= What is asked =
Please find each line in the data below that contains the string "named", matching case, and copy those lines out in full.

┌──

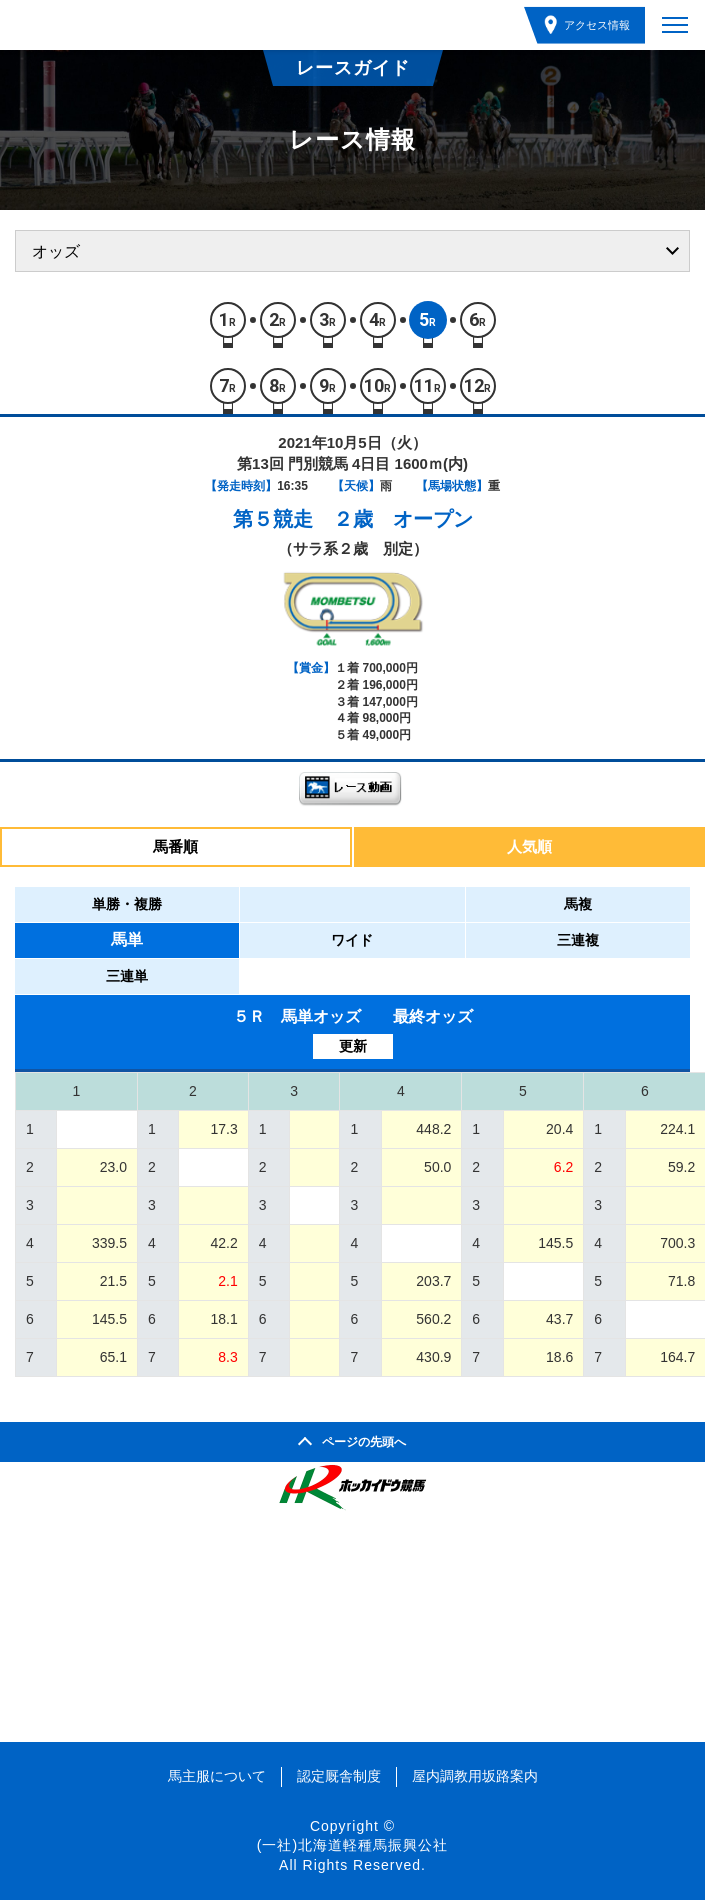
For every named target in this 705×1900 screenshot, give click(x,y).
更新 (353, 1046)
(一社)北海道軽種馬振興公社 (352, 1845)
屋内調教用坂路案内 (475, 1776)
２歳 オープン (403, 519)
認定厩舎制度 (339, 1776)
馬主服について (217, 1776)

└──

= Solution for this task =
For every named target in this 705×1900 screenshot, give click(x,y).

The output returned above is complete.